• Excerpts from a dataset
+++
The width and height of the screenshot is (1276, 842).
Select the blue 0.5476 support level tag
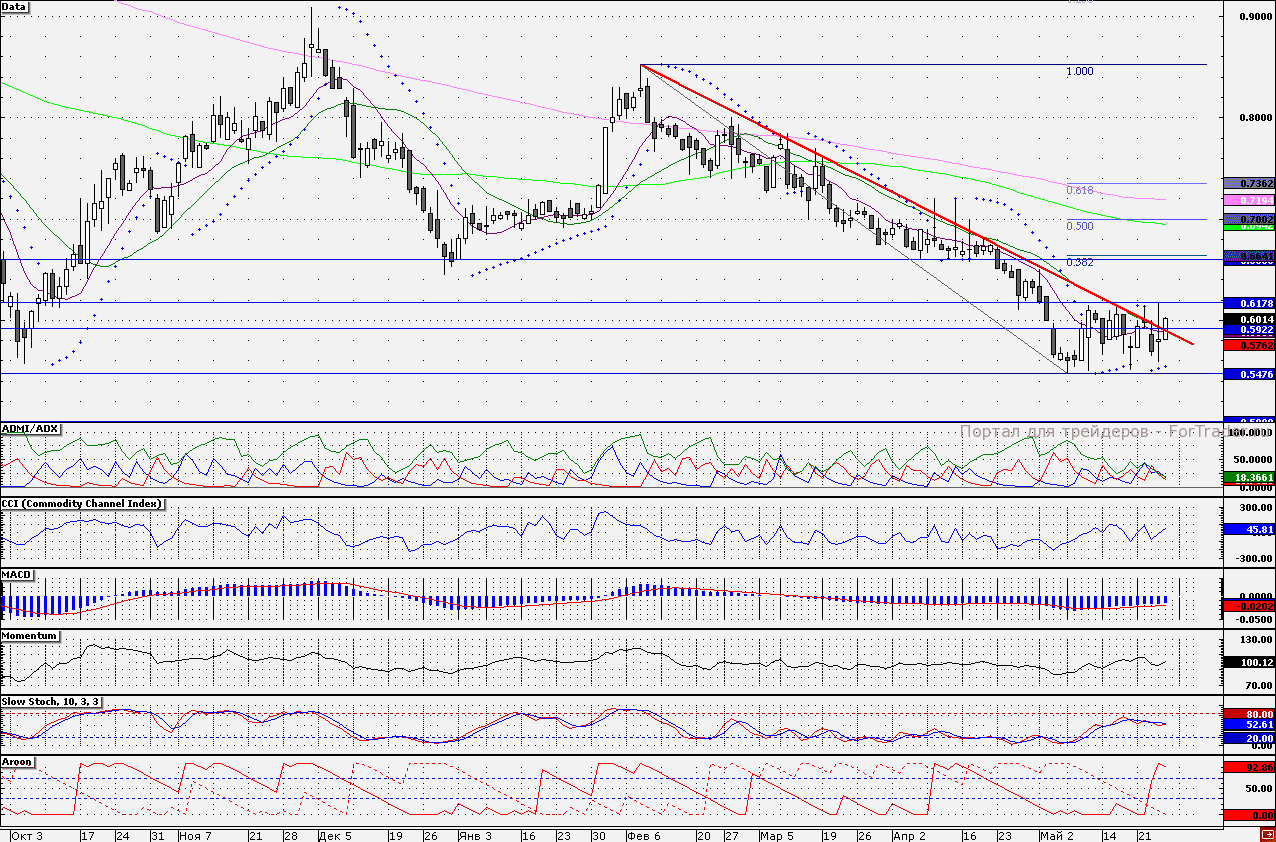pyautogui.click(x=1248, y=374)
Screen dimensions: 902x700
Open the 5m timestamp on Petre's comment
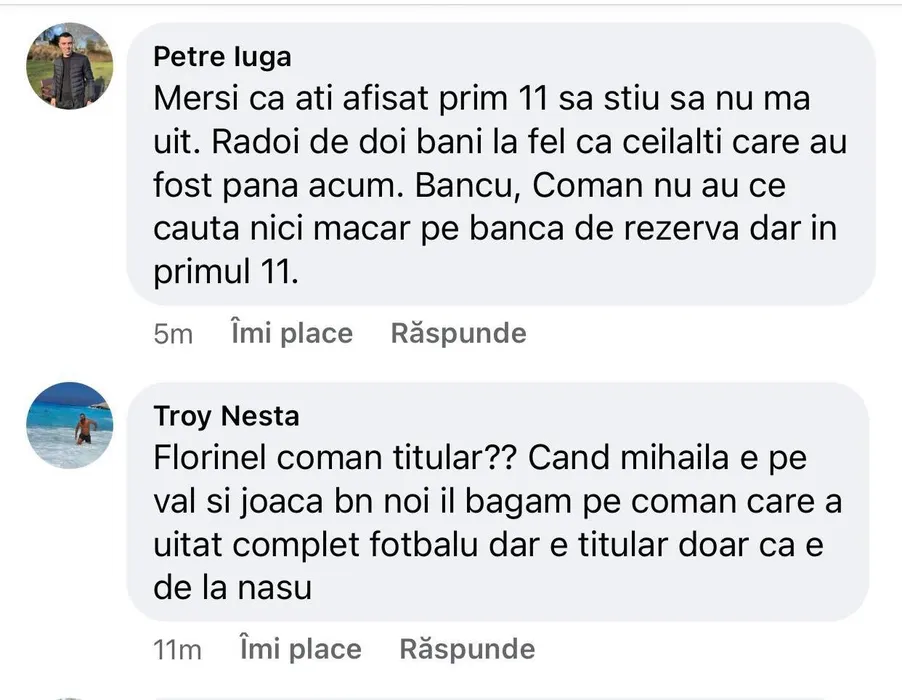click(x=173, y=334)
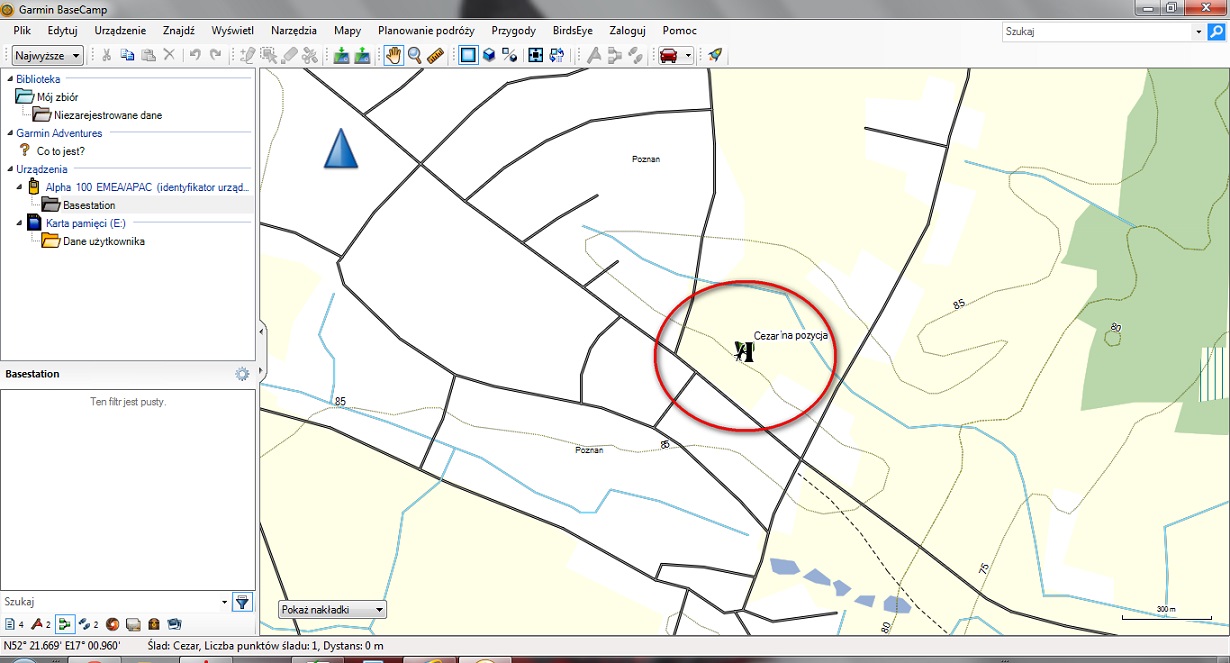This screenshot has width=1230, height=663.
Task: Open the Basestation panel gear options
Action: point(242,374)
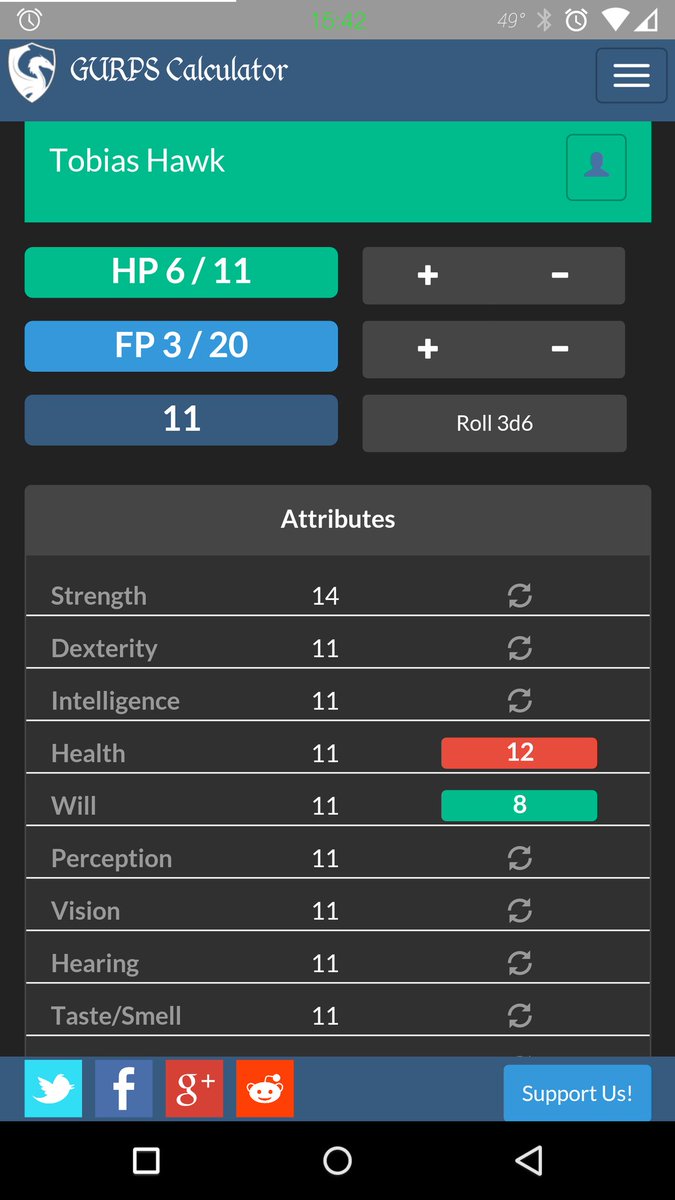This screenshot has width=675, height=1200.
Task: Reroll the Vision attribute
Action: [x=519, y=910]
+++
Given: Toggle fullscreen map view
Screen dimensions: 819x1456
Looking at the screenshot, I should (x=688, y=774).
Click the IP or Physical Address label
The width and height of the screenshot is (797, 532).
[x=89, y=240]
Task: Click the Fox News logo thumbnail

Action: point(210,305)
+++
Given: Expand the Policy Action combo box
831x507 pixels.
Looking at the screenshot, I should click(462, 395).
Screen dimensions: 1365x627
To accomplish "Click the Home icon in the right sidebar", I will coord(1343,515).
+++
• Prompt
Using the entries above, extract exactly the lines from the one that contains "The width and height of the screenshot is (1276, 842)." through the one that contains "Screen dimensions: 902x700". Do not carry over any pictures.

• Expected output
The width and height of the screenshot is (1276, 842).
Select the blue 0.5476 support level tag
pyautogui.click(x=1248, y=374)
Screen dimensions: 902x700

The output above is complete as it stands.